- Film poster
- Directed by: Charles Matthau
- Screenplay by: Stirling Silliphant
- Based on: The Grass Harp by Truman Capote
- Produced by: Charles Matthau Jerry Tokofsky John Winfield
- Starring: Joe Don Baker; Nell Carter; Charles Durning; Sean Patrick Flanery; Edward Furlong; Mia Kirshner; Piper Laurie; Jack Lemmon; Walter Matthau; Roddy McDowall; Sissy Spacek; Mary Steenburgen;
- Narrated by: Boyd Gaines
- Cinematography: John A. Alonzo
- Music by: Patrick Williams
- Distributed by: Fine Line Features
- Release dates: September 1995 (TIFF); October 11, 1996 (United States);
- Running time: 107 minutes
- Country: United States
- Language: English
- Budget: $8 million
- Box office: $559,677

= The Grass Harp (film) =

The Grass Harp is a 1995 American comedy drama film based on the novella by Truman Capote. The screenplay, which is the final work of Oscar-winning screenwriter Stirling Silliphant, is adapted from the play. Directed by Charles Matthau, the film features a cast including Piper Laurie, Sissy Spacek, Walter Matthau, Jack Lemmon, Edward Furlong and Nell Carter. Piper Laurie won the Best Supporting Actress award from the Southeastern Film Critics Association for her performance.

==Plot==

In a small 1930s Alabama town, Collin Fenwick is sent to live with his father's maiden cousins—the sweet Dolly and the overbearing Verena—following the death of his mother. He soon discovers that the Talbo household is anything but normal. After also losing his father, Collin grows close to Dolly and housekeeper Catherine, and becomes acquainted with the eccentric townspeople, from the gossip-loving barber to a traveling evangelist with 15 illegitimate offspring. To escape Verena's oppression, Dolly, Collin and Catherine run away to an old treehouse in the woods. Their rebellion sparks a series of events that changes their lives, as well as the entire town.

==Cast==
- Piper Laurie – Dolly Talbo, a gentle eccentric and Verena's sister
- Sissy Spacek – Verena Talbo, a domineering entrepreneur with most of the town in her pocket, and Dolly's sister
- Edward Furlong – Collin Fenwick, an orphan sent to live with Dolly and Verena
- Nell Carter – Catherine Creek, a quick-witted hired housekeeper and Dolly's friend
- Walter Matthau – Judge Charlie Cool, a former judge attempting to find meaning in his retirement years, and Dolly's love interest
- Roddy McDowall – Amos Legrand, the town barber and gossip
- Jack Lemmon – Dr. Morris Ritz, a confidence man who charms Verena
- Mary Steenburgen – Sister Ida, a good-hearted traveling evangelist
- Sean Patrick Flanery – Riley Henderson, Collin's friend and eventual competitor for the affections of Maude
- Joe Don Baker – Junius Candle, the town sheriff
- Scott Wilson – Eugene Fenwick, Collin's father, who leaves him with Dolly and Verena after the death of his wife
- Mia Kirshner – Maude Riordan, Collin's "love interest"
- Charles Durning – Reverend Buster
- Bonnie Bartlett – Mrs. Buster
- Doris Roberts – Mrs. Richards
- Ray McKinnon – Charlie Cool, Jr.

==Production==
The Grass Harp is based on Truman Capote's 1951 semi-autobiographical novel. The screenplay is written by Stirling Silliphant and Kirk Ellis. Silliphant's previous credits include In the Heat of the Night, The Towering Inferno, and The Poseidon Adventure. The film is directed by Charles Matthau, son of Walter Matthau. It was filmed on location in Wetumpka, Alabama.

==Reception==
Despite generally good reviews, the film did poorly at the box office. With an estimated budget of $9 million, the film grossed roughly $1.5 million in ticket sales.

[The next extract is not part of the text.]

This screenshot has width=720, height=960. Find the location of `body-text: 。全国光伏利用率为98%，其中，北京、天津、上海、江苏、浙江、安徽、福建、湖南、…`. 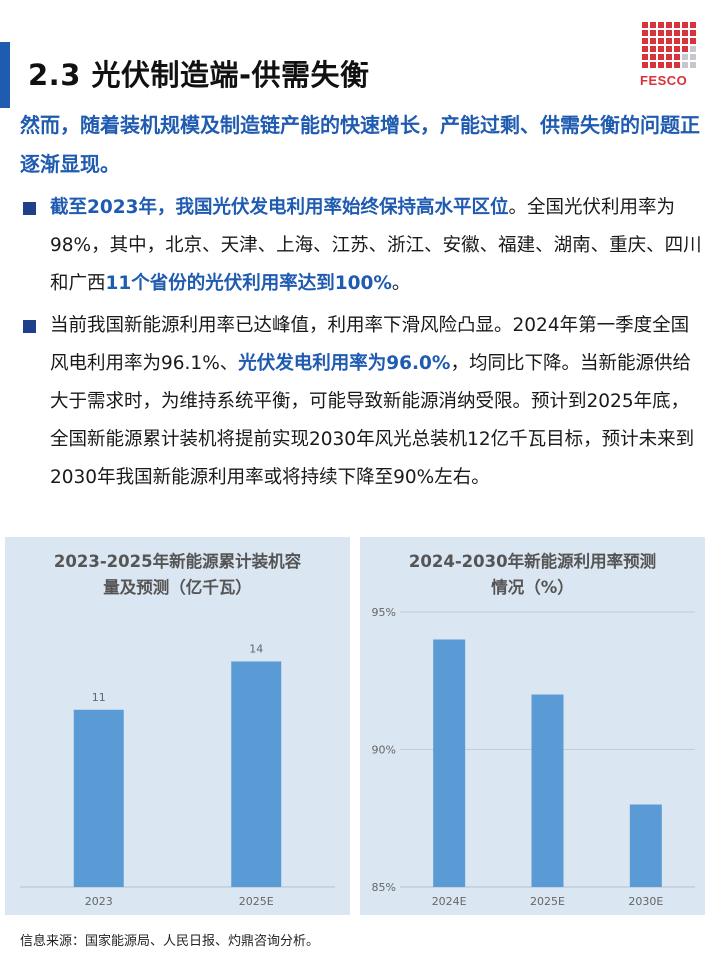

body-text: 。全国光伏利用率为98%，其中，北京、天津、上海、江苏、浙江、安徽、福建、湖南、… is located at coordinates (376, 246).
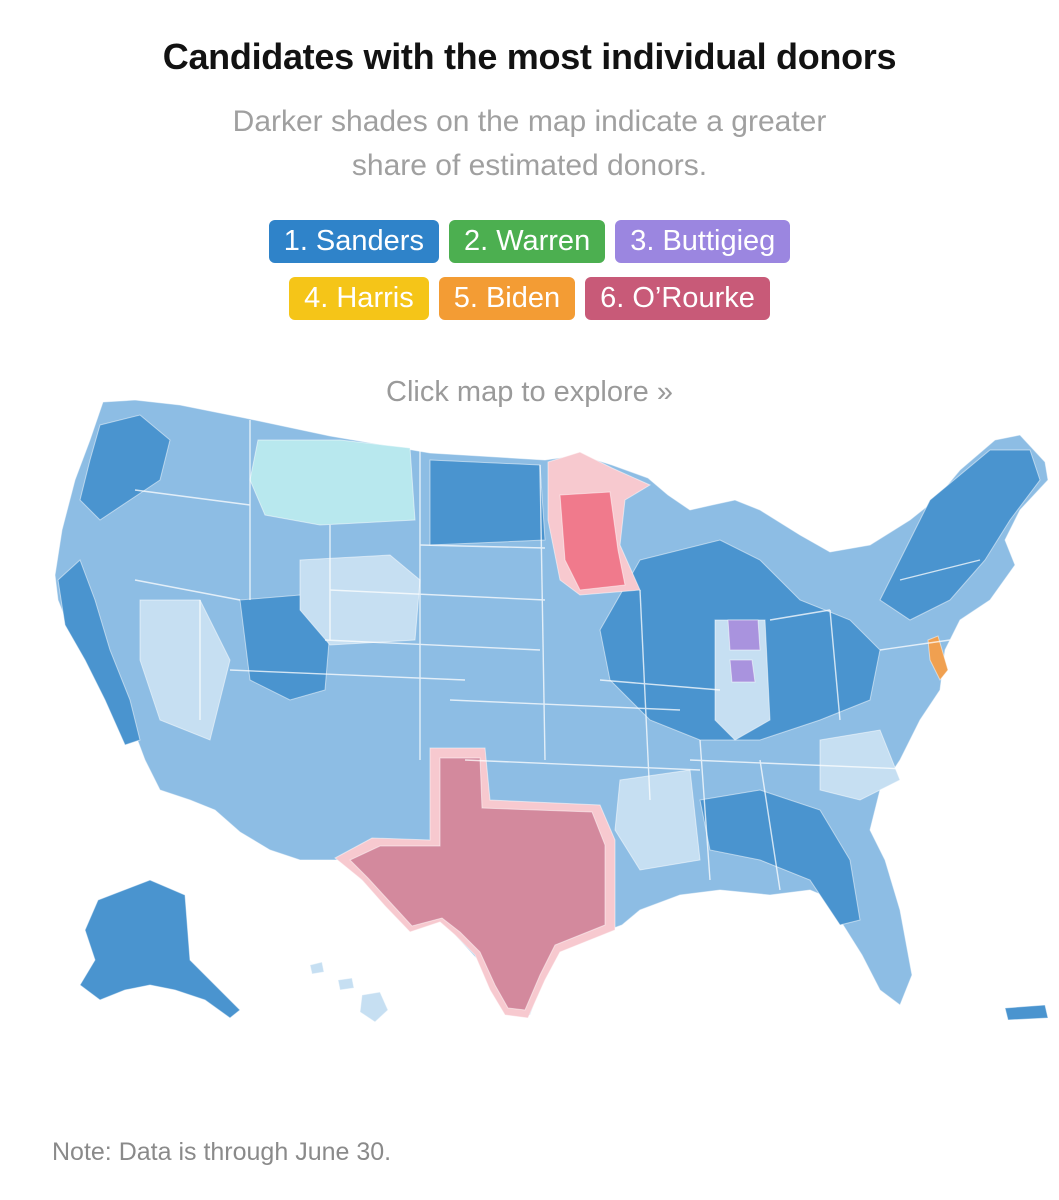 The height and width of the screenshot is (1200, 1059). I want to click on region-minnesota-core, so click(592, 541).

The New York Times review of the film states that the actors' performances were "uniformly expert, sharp renderings of distinctive individuals", and that Charles Matthau had "managed to set them in a landscape specifically distant and atmospheric".

The Los Angeles Times review calls it a beguiling film, and one that "celebrates rebirth and renewal but within a tough-minded view of life that never allows it to lapse into a fairy tale".

Variety calls it a "sensitive screenplay adaptation", and noted the film's "wonderful ensemble cast".